From big-box retailers to toy marketers to coat manufacturers, recent corporate earnings results and executives’ comments underscore how quickly the economic temperature is changing after two years of robust growth.
Canadians have the highest household debt levels among Group of Seven countries, and they feel the pinch of higher rates sooner than US consumers because their mortgage terms tend to be shorter. More than a third of mortgage borrowers have seen their payments increase since February 2022, according to central bank data.
Consumer weakness spilled into full view in Canadian Tire Corp.’s third quarter as its customers curbed spending on non-essential items, pushing comparable sales down 1.6% relative to the previous year. The company — which owns a collection of retail brands that sell sporting goods, hardware, auto parts, clothing and other categories — said the soft trends were particularly notable in Ontario and British Columbia, the two provinces with the most expensive housing markets.
Chief Executive Officer Greg Hicks calls it an environment of “relentless uncertainty,” despite economists’ belief that rate hikes are likely done.
“The future is increasingly murky, given the Bank of Canada’s pause was couched in a hawkish tone around risks of further inflation and the potential of more policy rate moves down the road,” Hicks told analysts.
Spin Master Corp., a Toronto-based toymaker that sells brands such as Paw Patrol and Bakugan, reported a 29% decline in gross sales of toy products in Canada in the first nine months of the year, compared with a 20% drop in the US. CEO Max Rangel said toy orders have slowed, “particularly from mid-October.

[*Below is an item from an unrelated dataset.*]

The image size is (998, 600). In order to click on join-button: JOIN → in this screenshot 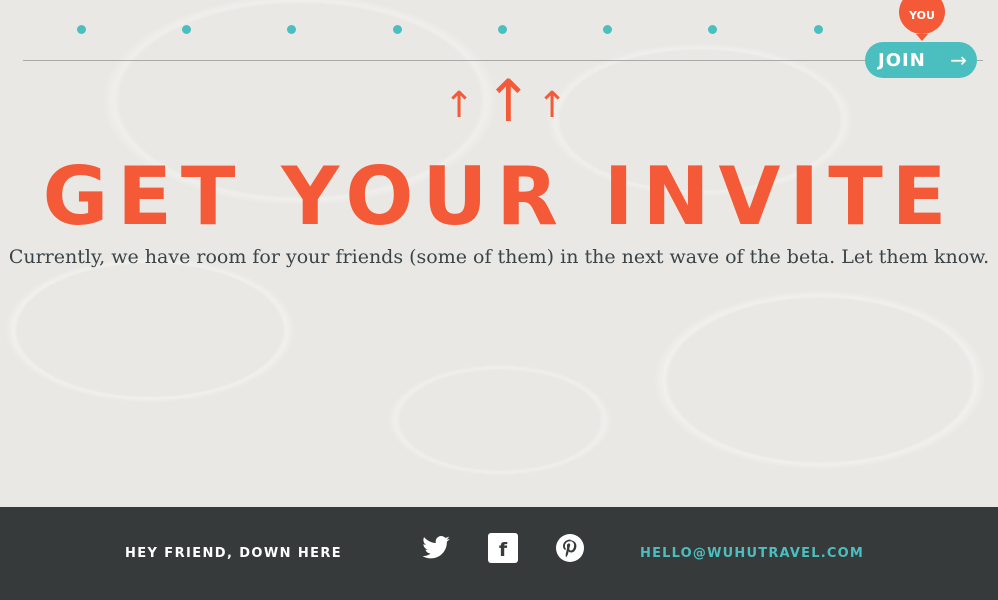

We expect this trend to persist for the remainder of 2023.”
Canada Goose Holdings Inc., the maker of parkas and other high-end clothing, also reported small declines in Canadian and US sales in its most recent quarter. It’s the worst performing stock in the S&P/TSX Composite Consumer Discretionary index over the past three months.

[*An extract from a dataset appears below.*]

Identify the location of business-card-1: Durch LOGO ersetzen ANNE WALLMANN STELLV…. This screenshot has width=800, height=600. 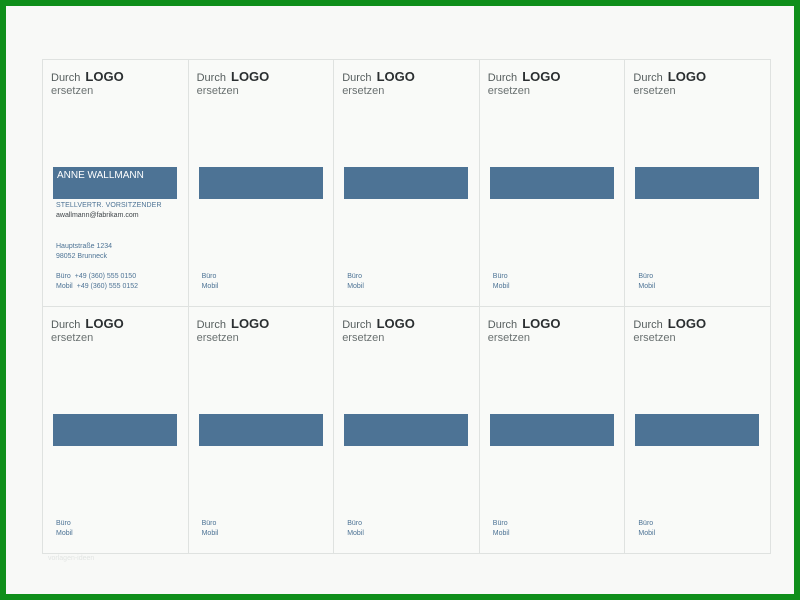
(116, 184).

One challenge for policymakers in North America is that people are bracing for more inflation in the future, eroding confidence. US consumers’ long-term inflation expectations increased to the highest since 2011, according to a new reading from the University of Michigan. In Canada, while inflation expectations have eased, they’re still well above the Bank of Canada’s own inflation forecast, which sees inflation returning to around 2% in the latter part of 2025.
That also implies rates may stay elevated for longer — which would mean future financial pain for millions of Canadians with mortgages where the rates have yet to reset.
Transportation companies are among the first to feel the shift in consumer sentiment. Cargojet Inc., an air-cargo shipper that boomed during the pandemic with the rise in online shopping, saw revenue decline 8% from year-earlier levels in the third quarter.
CEO Ajay Virmani echoed Canadian Tire’s view of consumer patterns. “We are observing a division in household spending,” he said. “The volumes for discretionary items are softening but the volumes for essential household goods are holding up well.”
Investors in US consumer companies are also heading into a critical period, with bellwether names like Walmart Inc., Target Corp., Home Depot Inc. and Macy’s Inc. all scheduled to report earnings this week.